The rally added around Rs 13 lakh crore to investors’ pockets within 15 minutes of early trading, with the total market capitalization of BSE-listed companies rising to Rs 468.32 lakh crore.

Here’s what’s behind the huge rally:

India-US Trade Agreement

After months of negotiations, India and the US signed a trade deal after US President Donald Trump said the US would cut reciprocal tariffs on India to 18%, a sharp drop from the previous 50%, while India would also take steps to reduce tariffs and non-tariff barriers on US goods to zero. For Indian markets, the deal removes a major overhang that had kept foreign investors on the sidelines and dragged stocks into a phase of prolonged underperformance. The markets struggled through January, with the Nifty losing over 1,000 points at its worst even as foreign portfolio investors shed billions of dollars worth of equities.


The strength of the rupee provides support

A firmer rupee contributed to the stabilizing tone of domestic assets, easing some of the pressure from volatility in global markets. The Indian currency opened at 90.40 against the previous one. Experts say the rupee will appreciate strongly and the combination of the US-India trade deal, the EU-India trade deal and the growth-oriented budget will boost market sentiment and animal spirit in the economy.

FII short coverage

FII short covering emerged as a key driver of Tuesday’s sharp market recovery. Technical factors amplified this move as traders rushed to cover short positions estimated at nearly 90%. In today’s session, Nifty recovered from the oversold territory and regained the 26,000 level. Commenting on the setup, Anand James, chief market strategist at Geojit Investments, said Tuesday’s decisive close above 25,000 has put the 25,800 target in play, with the possibility of an extension towards 26,200. However, he warned that if it fails to sustain above 25,800, the Nifty could consolidate in the 25,430-25,340 zone.

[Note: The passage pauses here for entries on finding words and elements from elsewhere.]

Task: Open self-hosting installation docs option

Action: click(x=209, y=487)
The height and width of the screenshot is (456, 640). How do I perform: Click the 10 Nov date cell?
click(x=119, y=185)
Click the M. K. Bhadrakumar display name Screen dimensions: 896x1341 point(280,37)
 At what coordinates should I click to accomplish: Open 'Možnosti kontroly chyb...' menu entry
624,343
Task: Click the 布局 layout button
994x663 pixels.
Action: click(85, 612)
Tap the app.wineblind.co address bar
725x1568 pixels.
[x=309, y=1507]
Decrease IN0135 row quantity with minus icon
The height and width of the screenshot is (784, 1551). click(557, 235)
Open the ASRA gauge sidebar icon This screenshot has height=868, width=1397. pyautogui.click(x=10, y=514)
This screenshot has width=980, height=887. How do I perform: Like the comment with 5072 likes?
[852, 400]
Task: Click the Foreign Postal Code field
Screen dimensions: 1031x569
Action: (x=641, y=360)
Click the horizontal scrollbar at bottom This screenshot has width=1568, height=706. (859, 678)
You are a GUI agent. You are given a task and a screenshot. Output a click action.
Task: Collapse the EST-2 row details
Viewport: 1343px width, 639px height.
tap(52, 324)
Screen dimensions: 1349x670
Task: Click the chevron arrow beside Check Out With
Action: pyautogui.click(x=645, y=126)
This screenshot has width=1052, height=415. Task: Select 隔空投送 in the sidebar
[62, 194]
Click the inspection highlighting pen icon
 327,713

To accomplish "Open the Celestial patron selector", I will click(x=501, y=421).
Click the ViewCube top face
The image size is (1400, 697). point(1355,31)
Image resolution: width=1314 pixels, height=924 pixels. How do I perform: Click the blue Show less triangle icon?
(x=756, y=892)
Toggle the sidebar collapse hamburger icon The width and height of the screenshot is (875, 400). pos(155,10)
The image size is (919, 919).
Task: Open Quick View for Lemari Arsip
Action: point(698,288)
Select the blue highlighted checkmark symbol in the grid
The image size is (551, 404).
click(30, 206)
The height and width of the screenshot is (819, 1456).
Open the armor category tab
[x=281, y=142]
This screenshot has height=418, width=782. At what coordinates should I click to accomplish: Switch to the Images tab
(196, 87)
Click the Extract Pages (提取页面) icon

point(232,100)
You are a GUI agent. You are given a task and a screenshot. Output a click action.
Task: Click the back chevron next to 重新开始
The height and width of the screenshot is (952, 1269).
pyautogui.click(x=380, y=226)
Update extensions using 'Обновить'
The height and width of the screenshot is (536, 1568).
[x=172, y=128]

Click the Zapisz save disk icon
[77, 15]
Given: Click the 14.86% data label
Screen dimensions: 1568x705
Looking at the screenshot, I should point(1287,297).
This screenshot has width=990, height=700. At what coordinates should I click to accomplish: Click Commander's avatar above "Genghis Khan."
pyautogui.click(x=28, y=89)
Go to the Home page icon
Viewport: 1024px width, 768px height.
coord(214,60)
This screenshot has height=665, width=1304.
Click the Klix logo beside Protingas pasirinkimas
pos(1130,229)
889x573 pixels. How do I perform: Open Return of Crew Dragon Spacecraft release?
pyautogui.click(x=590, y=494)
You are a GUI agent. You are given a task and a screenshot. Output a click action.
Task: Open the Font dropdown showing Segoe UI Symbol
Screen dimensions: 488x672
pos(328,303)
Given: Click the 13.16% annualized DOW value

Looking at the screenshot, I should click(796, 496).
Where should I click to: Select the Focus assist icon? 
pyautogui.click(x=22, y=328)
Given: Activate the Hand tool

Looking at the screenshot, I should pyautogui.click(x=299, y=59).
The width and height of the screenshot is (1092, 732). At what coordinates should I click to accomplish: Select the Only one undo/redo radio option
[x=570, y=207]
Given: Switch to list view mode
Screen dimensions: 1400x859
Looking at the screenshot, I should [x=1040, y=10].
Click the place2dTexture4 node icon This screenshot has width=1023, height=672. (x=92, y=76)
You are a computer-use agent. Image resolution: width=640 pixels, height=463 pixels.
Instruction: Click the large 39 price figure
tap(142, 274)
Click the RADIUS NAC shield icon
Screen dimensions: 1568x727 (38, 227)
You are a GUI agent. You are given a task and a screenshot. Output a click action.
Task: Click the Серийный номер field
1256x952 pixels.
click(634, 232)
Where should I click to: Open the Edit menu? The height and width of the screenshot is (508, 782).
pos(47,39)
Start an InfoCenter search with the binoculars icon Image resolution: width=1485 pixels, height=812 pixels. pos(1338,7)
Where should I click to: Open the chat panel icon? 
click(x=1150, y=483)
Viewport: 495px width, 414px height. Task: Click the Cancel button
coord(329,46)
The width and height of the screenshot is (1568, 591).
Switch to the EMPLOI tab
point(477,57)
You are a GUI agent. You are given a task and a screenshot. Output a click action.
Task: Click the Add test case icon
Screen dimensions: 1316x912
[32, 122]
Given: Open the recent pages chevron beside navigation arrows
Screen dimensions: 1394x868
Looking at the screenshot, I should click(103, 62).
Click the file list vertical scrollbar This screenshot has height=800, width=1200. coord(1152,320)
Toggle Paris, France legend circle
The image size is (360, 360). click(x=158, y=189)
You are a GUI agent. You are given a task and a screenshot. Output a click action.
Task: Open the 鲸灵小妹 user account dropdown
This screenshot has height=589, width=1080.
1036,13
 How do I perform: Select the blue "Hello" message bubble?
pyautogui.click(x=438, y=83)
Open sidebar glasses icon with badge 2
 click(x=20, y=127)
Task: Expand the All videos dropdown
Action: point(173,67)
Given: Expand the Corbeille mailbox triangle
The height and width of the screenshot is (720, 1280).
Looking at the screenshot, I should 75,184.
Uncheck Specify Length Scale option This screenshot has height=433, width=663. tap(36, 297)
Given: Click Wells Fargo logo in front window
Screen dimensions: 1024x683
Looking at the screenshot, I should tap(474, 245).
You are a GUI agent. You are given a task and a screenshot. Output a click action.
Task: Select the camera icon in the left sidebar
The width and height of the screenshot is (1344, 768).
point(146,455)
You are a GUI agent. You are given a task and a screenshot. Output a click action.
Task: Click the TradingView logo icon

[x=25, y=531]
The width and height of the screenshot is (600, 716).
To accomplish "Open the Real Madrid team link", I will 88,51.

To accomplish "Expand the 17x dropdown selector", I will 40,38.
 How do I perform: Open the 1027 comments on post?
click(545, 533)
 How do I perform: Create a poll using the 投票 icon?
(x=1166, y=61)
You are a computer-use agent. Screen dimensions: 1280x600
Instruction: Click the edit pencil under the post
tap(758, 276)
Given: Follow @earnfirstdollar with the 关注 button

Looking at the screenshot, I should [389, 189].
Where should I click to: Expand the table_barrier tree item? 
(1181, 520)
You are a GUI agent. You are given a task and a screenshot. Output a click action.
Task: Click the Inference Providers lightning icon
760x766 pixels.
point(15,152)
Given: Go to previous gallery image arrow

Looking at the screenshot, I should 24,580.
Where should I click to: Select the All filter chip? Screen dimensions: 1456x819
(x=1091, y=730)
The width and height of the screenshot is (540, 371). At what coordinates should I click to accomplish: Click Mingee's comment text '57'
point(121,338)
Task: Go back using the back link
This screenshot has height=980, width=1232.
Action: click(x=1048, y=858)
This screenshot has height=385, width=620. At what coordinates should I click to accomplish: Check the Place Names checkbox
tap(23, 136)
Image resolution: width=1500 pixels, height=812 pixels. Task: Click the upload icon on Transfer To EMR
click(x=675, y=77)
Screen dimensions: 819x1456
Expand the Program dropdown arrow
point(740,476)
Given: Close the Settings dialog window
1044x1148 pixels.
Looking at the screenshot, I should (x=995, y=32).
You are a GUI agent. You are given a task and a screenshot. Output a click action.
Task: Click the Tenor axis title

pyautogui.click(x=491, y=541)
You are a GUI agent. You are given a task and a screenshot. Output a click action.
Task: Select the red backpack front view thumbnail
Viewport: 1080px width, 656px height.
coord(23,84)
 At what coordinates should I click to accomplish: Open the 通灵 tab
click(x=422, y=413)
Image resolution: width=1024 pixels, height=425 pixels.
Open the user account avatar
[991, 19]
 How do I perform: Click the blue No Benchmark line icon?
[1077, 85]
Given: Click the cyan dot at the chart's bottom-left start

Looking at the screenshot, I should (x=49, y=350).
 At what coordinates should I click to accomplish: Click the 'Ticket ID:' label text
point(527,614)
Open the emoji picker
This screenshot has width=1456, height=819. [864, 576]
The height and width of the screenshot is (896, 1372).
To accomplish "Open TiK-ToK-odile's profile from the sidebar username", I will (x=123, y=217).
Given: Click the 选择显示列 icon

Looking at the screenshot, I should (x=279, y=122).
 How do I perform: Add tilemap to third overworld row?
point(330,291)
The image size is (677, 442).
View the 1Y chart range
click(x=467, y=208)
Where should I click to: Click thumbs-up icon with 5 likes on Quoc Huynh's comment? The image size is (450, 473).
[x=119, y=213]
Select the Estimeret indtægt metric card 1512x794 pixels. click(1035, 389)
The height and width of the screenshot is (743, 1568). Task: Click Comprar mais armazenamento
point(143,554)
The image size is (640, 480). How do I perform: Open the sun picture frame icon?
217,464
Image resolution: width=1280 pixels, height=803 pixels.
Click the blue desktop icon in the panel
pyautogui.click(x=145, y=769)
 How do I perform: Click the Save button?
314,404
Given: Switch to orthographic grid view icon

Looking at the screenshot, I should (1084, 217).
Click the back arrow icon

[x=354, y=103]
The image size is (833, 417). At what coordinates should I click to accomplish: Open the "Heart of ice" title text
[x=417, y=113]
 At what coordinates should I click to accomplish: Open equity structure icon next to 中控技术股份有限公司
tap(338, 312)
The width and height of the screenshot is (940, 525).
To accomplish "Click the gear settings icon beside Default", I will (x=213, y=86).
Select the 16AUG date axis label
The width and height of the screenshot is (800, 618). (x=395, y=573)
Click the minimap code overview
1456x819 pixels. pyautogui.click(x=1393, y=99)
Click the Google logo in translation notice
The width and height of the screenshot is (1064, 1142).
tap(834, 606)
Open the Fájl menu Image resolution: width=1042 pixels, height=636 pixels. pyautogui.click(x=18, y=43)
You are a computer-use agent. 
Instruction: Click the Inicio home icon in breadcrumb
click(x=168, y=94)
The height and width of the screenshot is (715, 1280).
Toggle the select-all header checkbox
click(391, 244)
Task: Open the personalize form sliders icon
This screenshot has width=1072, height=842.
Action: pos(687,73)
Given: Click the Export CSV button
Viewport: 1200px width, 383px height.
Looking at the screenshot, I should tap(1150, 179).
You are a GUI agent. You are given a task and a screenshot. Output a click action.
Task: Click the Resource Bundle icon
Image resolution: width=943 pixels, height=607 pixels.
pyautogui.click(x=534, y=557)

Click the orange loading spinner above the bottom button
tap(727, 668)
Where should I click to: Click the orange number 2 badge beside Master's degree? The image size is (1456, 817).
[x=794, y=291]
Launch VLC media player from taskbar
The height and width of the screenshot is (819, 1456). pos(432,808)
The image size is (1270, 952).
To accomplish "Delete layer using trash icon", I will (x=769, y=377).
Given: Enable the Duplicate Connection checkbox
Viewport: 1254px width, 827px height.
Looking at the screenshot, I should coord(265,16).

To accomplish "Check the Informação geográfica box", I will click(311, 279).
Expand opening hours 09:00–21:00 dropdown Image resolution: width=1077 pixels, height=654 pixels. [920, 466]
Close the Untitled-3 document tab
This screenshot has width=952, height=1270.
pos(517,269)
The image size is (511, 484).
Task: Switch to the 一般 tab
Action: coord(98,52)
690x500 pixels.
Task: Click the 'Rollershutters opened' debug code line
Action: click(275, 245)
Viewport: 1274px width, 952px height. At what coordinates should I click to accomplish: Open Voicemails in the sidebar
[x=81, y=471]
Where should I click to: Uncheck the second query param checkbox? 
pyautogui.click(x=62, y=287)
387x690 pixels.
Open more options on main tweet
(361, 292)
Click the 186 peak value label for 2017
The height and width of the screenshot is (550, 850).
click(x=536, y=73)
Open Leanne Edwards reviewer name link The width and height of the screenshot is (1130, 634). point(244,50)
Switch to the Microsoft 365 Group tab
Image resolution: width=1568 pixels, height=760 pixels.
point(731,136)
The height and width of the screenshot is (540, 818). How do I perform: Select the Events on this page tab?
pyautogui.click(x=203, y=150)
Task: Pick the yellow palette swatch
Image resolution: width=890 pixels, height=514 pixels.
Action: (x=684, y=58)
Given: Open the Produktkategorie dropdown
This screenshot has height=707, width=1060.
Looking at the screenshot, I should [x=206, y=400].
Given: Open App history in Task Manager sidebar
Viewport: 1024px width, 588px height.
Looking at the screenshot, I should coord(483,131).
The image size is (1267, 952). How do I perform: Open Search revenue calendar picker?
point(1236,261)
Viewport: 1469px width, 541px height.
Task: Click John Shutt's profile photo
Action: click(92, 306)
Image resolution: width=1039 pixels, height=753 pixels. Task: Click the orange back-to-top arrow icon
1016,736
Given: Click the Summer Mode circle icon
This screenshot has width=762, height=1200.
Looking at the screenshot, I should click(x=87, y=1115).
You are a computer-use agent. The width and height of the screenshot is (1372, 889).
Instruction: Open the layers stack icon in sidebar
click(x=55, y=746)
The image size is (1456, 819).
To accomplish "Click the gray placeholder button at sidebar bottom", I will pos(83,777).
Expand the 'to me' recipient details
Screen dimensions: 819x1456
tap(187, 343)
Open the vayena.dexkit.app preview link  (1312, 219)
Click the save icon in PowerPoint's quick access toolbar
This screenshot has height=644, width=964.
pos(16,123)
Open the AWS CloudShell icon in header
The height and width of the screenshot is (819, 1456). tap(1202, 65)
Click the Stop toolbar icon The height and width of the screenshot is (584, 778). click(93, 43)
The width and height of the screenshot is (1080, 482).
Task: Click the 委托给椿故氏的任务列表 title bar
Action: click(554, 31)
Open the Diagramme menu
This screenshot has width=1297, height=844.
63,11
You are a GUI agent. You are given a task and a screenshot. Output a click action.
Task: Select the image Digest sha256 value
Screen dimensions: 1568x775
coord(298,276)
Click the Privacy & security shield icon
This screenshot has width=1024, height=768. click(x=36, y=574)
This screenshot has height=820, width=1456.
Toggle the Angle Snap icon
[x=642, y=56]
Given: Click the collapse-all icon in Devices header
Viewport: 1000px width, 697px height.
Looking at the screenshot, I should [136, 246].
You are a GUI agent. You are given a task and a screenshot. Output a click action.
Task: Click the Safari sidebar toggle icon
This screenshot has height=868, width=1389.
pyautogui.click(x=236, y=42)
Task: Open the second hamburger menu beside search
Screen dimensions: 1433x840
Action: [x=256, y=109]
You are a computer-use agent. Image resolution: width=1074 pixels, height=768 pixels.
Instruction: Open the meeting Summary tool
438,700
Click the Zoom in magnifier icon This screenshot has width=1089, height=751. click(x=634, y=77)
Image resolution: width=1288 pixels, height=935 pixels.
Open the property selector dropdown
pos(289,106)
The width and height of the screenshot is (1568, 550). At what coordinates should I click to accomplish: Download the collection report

Heavyweights lead the rally

Heavyweights drove the rally, with frontline stocks leading the way. Mukesh Ambani’s Reliance Industries rose nearly 4%, while Adani Ports rose 8%, providing strong momentum for the benchmarks. HDFC Bank, L&T, Bajaj Finance, Eternal, ICICI Bank and Infosys echoed the positive sentiment and rose as much as 5%. The rally was further underpinned by investments in the Union Budget 2026, which boosted expectations of stronger order inflows and improved earnings visibility across sectors.

Positive global signals

The 30-stock Dow Jones rose about 515 points, or 1.05%. The S&P 500 rose 0.5%, and the tech-heavy Nasdaq Composite gained nearly 0.6%, starting the new month on a strong footing. Following the trade deal, Asian markets rose on Tuesday, led by Japan and South Korea. Japan’s Nikkei 225 rose as much as 3%, while the Topix gained 2.34%, while South Korea’s Kospi rose more than 5%. In Greater China, Hong Kong’s Hang Seng Index rose 0.48%, while the mainland’s CSI 300 added 0.75%.

Australia’s S&P/ASX 200 rose 1.3% after the Reserve Bank of Australia raised the policy rate by 25 basis points to 3.85%, marking the first gain since November 2023 amid persistent inflationary pressures.